Mulheres negras enfrentam maiores dificuldades para entrar, se manter e sair da universidade; quando muita das vezes nem chegam a pisar por lá. Democratizar o ensino é dar condições para termos mulheres e mais mulheres negras construindo essas universidades de dentro pra fora, como mestras e doutoras, mas de fora pra dentro, com todo seu conhecimento popular, o qual deve ser respeitado pela academia.
25 de julho: mais um dia de luta
Há 21 anos, no primeiro encontro das afro-latinas e afro-caribenhas, em Santo Domingo estabeleceu-se o dia 25 de julho como o dia latino-americano e caribenho da mulher negra.
As disparidades de gênero e raça colocam as opressões sexistas e racistas como um tema atual e iminente, trata-se de dois sustentáculos do modelo socioeconômico vigente. Por isso o dia 25 de julho é uma data que nos lembra do quanto as mulheres negras ainda precisam avançar nas conquistas de direitos.
A superação do racismo e do machismo é uma luta árdua, constante, de crítica e desconstrução do modelo de produção, da cultura hegemônica, do sistema educacional, político e econômico.
Lutar pela mulher negra significa lutar contra o capital, contra o padrão de beleza eurocêntrico, contra a hierarquização da cultura, contra a colonização do conhecimento, contra o eurocentrismo, contra a estigmatização juntamente com a luta pela valorização da cultura negra, popular e periférica, de igualdade de oportunidades, por políticas de equidade e de reparação.
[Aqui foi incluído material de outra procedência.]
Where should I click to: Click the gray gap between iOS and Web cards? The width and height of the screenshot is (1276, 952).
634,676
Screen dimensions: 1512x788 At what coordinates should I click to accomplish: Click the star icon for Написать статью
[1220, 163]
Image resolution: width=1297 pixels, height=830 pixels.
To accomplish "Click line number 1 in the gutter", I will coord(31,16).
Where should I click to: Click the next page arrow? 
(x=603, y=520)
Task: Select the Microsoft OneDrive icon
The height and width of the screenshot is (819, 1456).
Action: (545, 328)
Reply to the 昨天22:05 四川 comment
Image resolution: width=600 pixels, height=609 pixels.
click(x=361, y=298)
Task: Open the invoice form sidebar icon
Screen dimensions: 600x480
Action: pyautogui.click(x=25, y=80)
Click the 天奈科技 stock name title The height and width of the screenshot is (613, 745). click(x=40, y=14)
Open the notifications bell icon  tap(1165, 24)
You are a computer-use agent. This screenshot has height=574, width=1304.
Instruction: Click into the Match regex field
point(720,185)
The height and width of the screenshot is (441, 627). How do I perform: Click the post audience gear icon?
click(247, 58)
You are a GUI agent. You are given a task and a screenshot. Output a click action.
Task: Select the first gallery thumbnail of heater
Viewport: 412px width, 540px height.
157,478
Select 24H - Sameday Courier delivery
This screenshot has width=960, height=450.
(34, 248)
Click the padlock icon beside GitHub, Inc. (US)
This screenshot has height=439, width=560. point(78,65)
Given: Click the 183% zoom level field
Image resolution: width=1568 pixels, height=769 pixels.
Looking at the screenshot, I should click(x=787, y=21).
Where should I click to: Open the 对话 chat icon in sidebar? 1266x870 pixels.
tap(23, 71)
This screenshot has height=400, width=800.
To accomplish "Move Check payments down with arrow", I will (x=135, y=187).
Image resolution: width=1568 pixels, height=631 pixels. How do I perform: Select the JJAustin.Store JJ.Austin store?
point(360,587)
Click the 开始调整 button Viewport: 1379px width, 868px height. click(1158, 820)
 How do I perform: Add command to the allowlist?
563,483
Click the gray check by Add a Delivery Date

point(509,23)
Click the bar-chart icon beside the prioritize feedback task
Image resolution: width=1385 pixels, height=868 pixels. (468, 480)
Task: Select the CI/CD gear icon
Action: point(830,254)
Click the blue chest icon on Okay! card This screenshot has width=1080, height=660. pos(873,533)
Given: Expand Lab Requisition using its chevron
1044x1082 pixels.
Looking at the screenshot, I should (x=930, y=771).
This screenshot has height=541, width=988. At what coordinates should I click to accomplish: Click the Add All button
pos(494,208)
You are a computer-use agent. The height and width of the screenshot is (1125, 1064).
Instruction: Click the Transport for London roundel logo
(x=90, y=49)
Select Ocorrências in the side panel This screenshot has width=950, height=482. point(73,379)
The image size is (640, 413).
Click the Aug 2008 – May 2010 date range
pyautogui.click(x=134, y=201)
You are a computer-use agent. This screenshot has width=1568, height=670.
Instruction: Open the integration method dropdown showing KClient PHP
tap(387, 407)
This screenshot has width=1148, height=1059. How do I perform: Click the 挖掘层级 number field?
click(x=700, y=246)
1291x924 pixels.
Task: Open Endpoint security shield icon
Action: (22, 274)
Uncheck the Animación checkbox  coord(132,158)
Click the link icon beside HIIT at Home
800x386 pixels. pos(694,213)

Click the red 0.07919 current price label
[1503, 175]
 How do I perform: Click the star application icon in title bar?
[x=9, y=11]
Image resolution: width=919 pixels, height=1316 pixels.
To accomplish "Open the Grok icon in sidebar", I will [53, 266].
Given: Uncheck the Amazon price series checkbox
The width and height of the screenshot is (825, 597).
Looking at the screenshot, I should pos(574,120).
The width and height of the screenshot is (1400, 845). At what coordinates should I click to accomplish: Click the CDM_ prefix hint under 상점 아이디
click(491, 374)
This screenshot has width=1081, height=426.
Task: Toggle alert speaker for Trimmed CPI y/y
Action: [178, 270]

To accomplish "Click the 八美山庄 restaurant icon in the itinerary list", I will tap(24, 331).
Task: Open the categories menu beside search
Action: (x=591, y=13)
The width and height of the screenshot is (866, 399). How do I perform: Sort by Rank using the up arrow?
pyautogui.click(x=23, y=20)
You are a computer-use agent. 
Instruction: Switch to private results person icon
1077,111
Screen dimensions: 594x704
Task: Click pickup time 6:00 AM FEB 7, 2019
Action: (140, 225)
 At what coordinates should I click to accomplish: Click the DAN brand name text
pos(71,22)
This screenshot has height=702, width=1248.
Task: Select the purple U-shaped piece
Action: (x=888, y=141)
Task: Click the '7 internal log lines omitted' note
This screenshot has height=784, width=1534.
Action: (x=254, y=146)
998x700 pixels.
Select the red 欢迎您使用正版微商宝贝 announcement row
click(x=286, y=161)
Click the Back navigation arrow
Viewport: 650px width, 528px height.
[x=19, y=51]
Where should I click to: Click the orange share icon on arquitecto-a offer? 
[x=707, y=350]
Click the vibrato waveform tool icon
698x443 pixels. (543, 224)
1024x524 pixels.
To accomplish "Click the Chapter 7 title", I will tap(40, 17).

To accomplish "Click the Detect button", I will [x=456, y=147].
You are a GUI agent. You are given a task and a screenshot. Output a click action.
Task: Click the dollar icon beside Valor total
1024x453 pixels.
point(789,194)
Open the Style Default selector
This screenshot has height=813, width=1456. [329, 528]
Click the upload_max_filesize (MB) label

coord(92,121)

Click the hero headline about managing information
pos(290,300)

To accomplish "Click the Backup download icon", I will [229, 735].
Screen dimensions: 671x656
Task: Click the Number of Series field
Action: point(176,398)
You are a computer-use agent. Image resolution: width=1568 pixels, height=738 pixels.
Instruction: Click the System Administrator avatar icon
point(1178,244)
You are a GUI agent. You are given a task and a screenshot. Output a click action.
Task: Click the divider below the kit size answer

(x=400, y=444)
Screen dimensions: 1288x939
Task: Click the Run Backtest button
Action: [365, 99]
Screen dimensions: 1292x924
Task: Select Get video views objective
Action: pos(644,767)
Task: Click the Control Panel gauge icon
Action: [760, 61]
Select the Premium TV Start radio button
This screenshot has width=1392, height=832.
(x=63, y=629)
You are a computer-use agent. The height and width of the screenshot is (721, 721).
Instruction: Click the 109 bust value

Significa lutar por transformações radicais na estrutura da sociedade.
Emancipação, respeito, dignidade, valorização, irreverência, subversão são algumas das palavras que podem ser colocadas no centro do dia de luta pela mulher negra não só no Brasil mais em toda América Latina e Caribe.
* Marcela Ribeiro é Diretora de Combate ao Racismo da UNE e militante da Marcha Mundial das Mulheres.